From the entries that follow, copy each line containing the word "computer".

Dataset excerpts
--------------------------------------------------

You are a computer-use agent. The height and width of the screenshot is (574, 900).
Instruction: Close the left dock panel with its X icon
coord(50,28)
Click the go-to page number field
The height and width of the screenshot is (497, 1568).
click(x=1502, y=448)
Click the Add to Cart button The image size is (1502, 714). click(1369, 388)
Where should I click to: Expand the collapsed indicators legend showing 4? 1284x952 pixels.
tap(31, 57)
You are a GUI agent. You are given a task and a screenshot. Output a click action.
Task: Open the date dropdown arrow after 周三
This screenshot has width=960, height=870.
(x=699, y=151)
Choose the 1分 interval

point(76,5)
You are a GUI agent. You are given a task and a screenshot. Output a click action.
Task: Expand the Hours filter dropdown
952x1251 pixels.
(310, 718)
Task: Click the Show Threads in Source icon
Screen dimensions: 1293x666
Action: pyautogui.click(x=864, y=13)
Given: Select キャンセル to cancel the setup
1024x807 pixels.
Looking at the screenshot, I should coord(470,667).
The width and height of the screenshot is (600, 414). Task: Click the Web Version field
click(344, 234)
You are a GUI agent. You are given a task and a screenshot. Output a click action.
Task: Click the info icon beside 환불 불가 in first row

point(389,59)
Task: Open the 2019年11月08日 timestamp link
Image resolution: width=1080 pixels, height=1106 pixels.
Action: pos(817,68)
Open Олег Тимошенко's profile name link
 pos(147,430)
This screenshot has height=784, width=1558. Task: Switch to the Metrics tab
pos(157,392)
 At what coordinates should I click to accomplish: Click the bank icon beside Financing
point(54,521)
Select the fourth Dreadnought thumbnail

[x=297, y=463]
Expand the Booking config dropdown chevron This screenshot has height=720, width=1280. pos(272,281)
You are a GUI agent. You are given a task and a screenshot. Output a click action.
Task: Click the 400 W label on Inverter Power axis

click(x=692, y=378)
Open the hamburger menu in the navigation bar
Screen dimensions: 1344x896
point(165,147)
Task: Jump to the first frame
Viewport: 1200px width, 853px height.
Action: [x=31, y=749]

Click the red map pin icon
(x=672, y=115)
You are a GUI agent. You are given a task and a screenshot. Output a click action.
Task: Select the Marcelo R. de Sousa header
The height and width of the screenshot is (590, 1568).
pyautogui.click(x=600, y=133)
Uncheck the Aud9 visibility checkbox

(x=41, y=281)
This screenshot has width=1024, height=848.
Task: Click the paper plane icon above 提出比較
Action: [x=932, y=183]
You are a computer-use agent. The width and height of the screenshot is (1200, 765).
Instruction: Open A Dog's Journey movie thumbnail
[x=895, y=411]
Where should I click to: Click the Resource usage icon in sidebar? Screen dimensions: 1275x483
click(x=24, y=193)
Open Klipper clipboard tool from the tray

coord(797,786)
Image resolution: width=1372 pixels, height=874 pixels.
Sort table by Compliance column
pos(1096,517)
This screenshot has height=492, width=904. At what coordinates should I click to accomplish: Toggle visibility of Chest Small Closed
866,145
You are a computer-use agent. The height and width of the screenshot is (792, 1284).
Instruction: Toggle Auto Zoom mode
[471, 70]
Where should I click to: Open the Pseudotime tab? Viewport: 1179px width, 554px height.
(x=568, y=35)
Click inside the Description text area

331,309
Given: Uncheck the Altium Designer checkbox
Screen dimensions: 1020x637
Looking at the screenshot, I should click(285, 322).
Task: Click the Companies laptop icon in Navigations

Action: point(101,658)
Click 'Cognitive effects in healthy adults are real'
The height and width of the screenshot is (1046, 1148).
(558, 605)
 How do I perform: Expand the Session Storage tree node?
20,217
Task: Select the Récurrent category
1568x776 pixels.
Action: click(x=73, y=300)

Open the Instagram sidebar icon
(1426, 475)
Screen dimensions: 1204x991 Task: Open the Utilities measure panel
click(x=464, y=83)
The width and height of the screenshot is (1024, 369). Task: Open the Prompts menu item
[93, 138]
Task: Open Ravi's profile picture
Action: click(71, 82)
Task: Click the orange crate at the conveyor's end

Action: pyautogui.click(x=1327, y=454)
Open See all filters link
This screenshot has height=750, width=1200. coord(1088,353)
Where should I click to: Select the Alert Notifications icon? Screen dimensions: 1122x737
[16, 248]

--------------------------------------------------

### Answer box
You are a computer-use agent. The height and width of the screenshot is (574, 900).
You are a computer-use agent. The width and height of the screenshot is (1200, 765).
You are a computer-use agent. The height and width of the screenshot is (792, 1284).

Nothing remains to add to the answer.